The concept is related to the differeng types of contact scenartios. Thomason and Kaufman (1988: 74 ff.) identify five degrees of language contact: (1) casual contact: only lexicon (non-basic vocabulary > basic vocabulary); (2) slightly more intense contact: lexicon (function words: conjunctions and adverbial particles) and structures (minor phonological [new phonemes/phones only in loanwords] syntactic [new functions and new orderings], and lexical semantic features); (3) more intense contact: lexicon (function words: adpositions), derivational affixes abstracted from borrowed words and added to native vocabulary (while inflectional affixes remain confined to borrowed items), personal and demonstrative pronouns, low numerals; structures: phonemicization of previously allophonic alternations, prosodic and syllable-structure features; initial shift towards a different syntactic typology (e.g. borrowing of postpositions in a prepositional language); (4) strong cultural pressure: phonology: introduction of new distinctive features and loss of some contrasts, new syllable structure constraints, extensive word order changes, borrowed inflectional affixes and categories (e.g. new cases); (5) very strong cultural pressure: significant typological disruption: morphophonemic rules, phonetic changes, loss of phonemic contrasts, changes in word structure rules (e.g. prefixes in a language that only has suffixes; change from flexional to agglutinative morphology), more extensive ordering changes.

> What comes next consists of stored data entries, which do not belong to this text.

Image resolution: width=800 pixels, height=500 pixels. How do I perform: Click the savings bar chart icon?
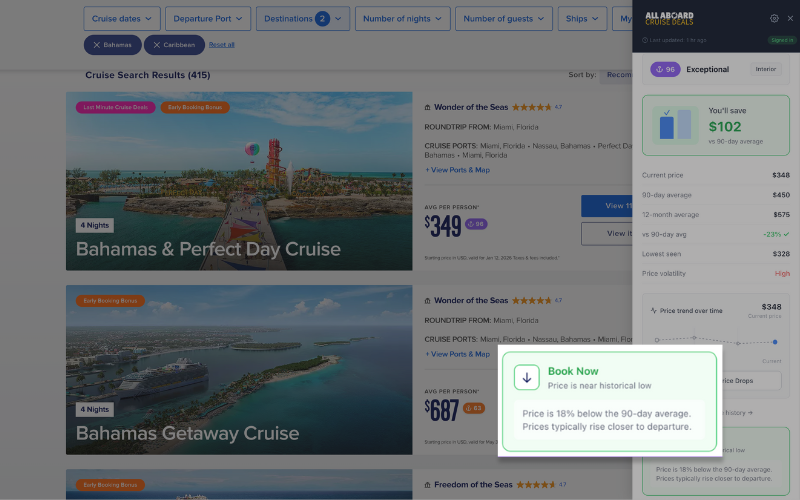tap(676, 125)
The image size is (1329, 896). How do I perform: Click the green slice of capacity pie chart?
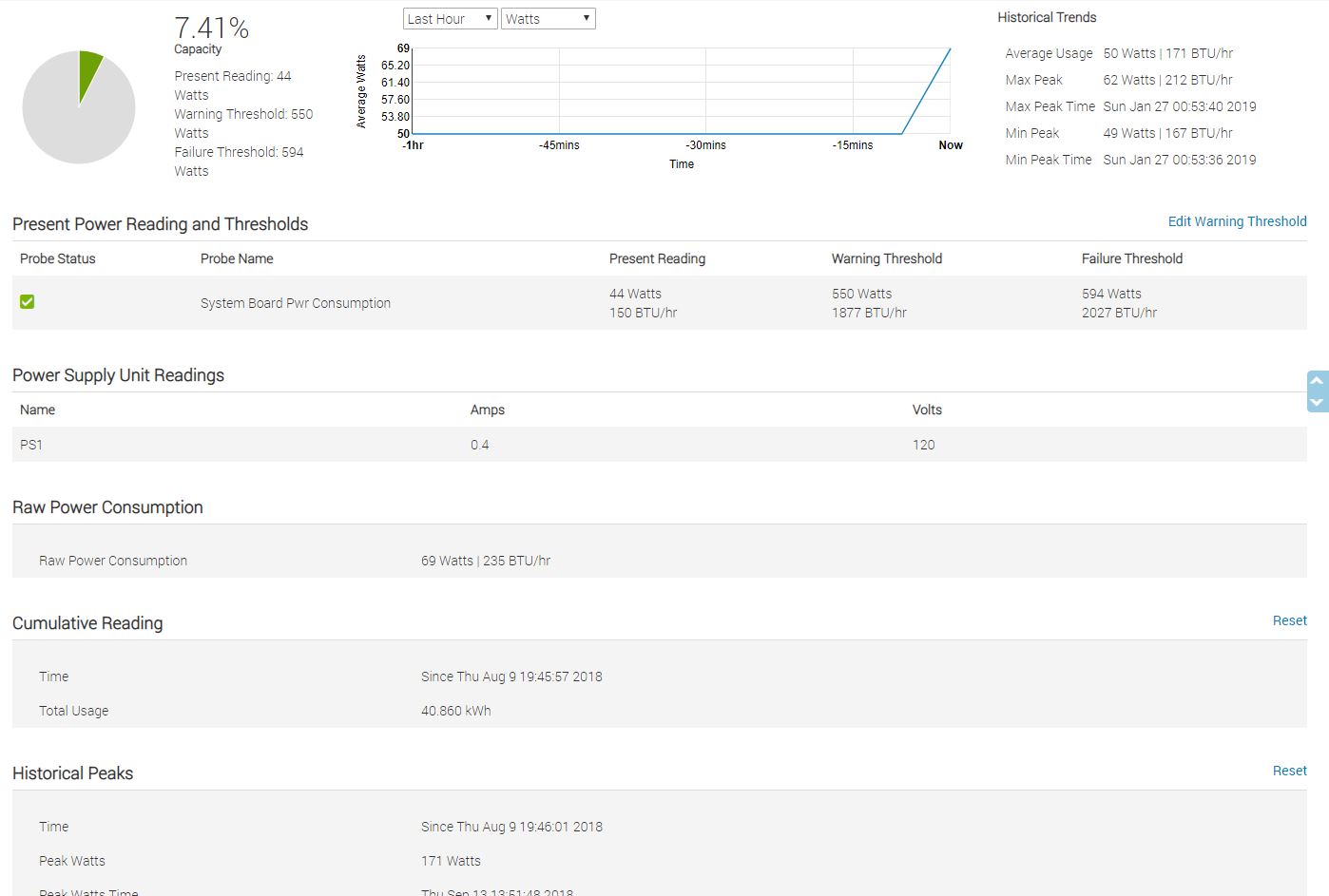tap(89, 71)
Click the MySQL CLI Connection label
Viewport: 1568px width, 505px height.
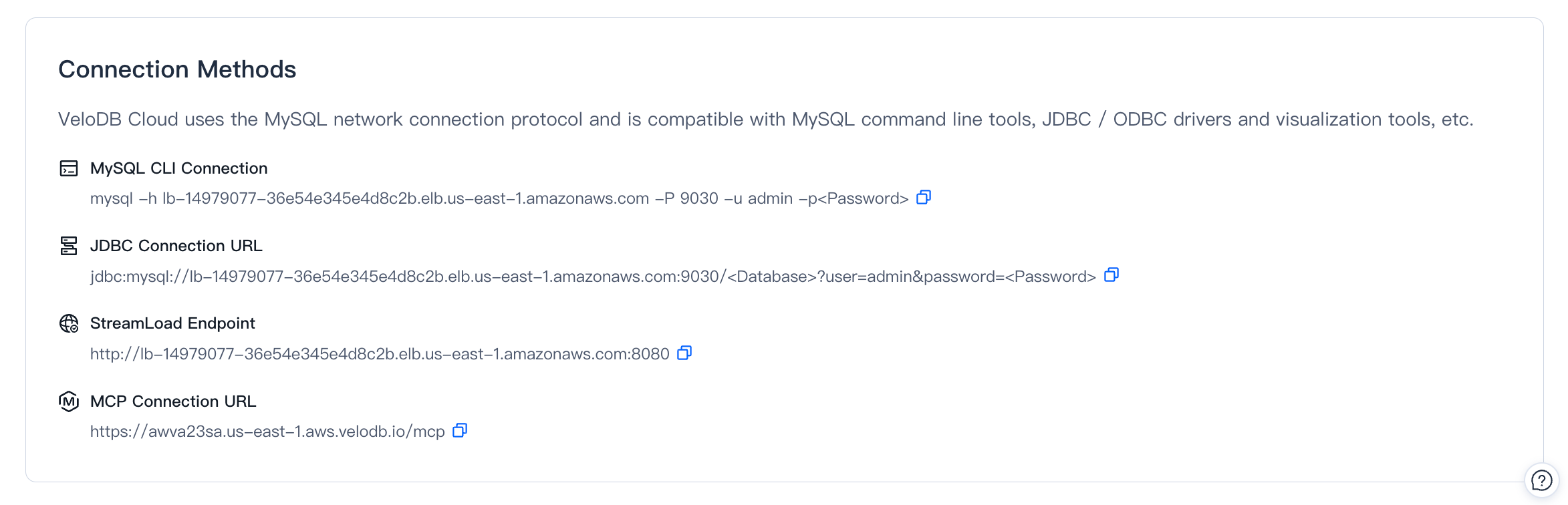point(178,168)
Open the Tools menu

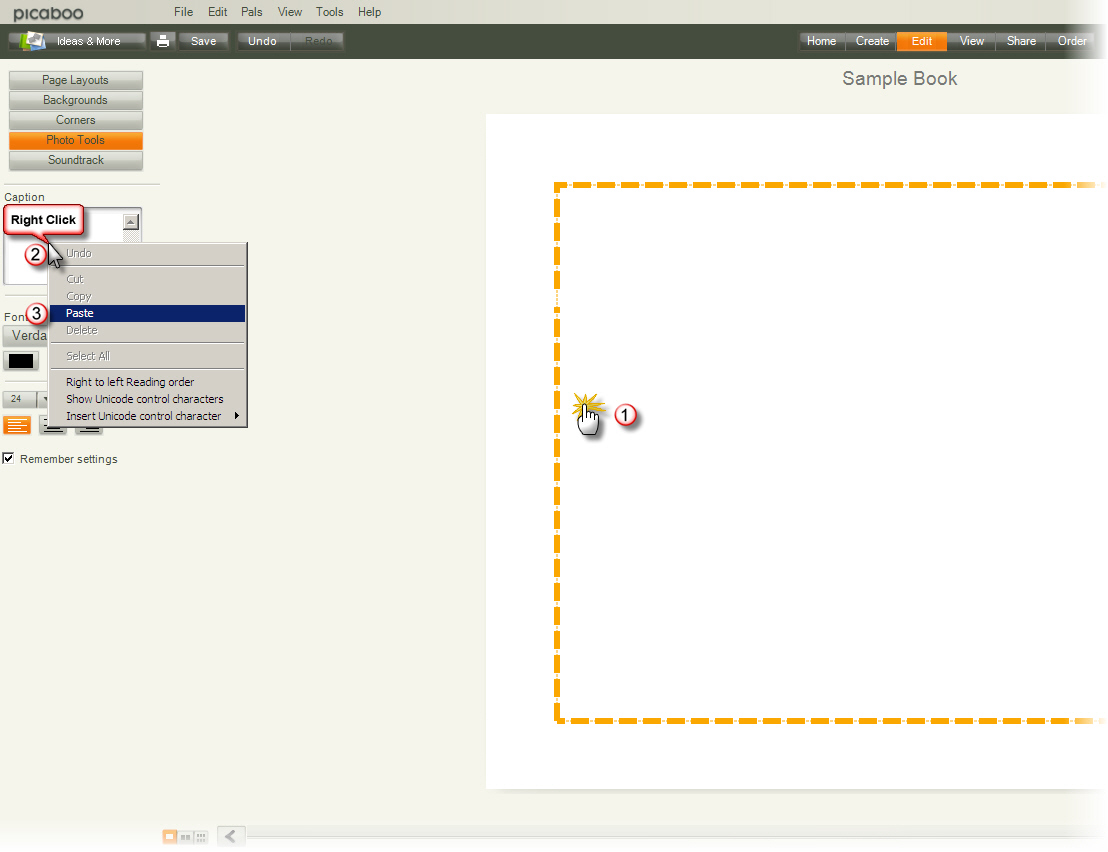pos(329,12)
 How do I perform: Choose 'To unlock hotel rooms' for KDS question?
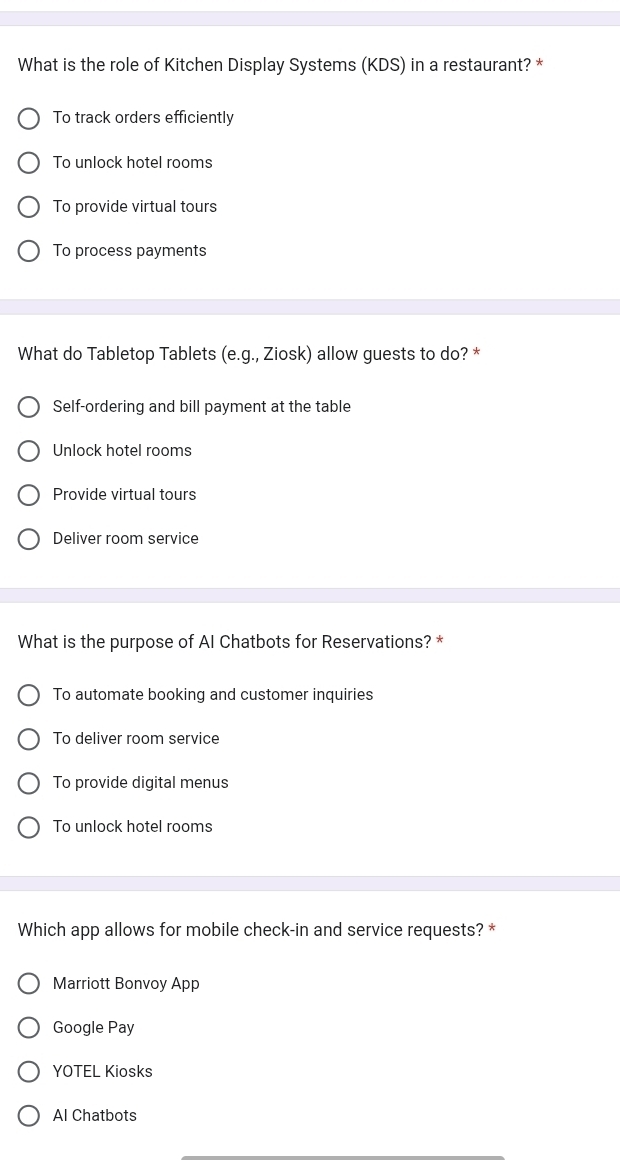[30, 163]

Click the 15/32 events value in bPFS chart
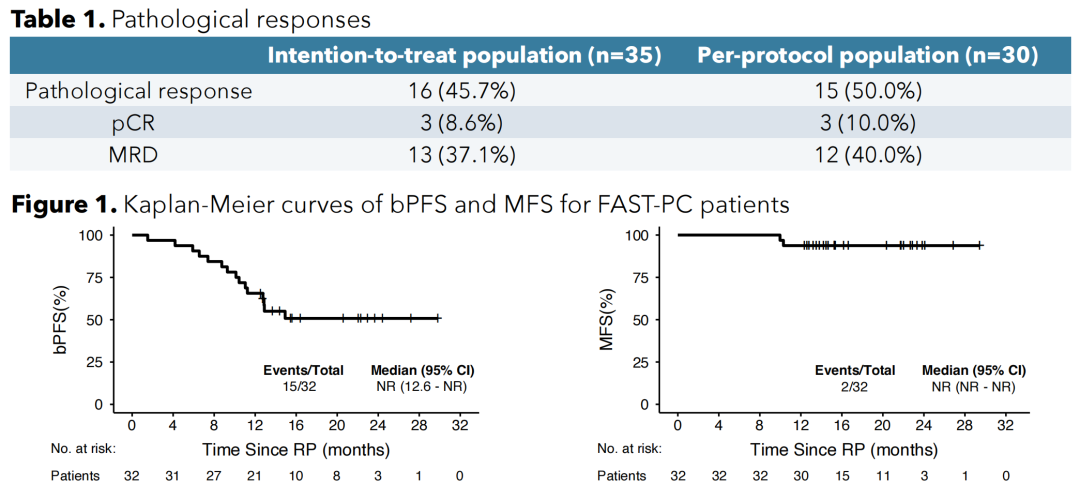[303, 386]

Support of the idea of a borrowability scale or hierarchy is not universa.. Campbell (1993) challenged many of the alleged universals of grammatical borrowing, showing that for each of them a number of counterexamples can be found. For example, as far as the borrowability scales are concerned, there are clear counterexamples that falsify the claim that free morphemes are more easily borrowed than bound morphemes, or that inflectional affixes cannot be borrowed unless derivational affixes are also borrowed.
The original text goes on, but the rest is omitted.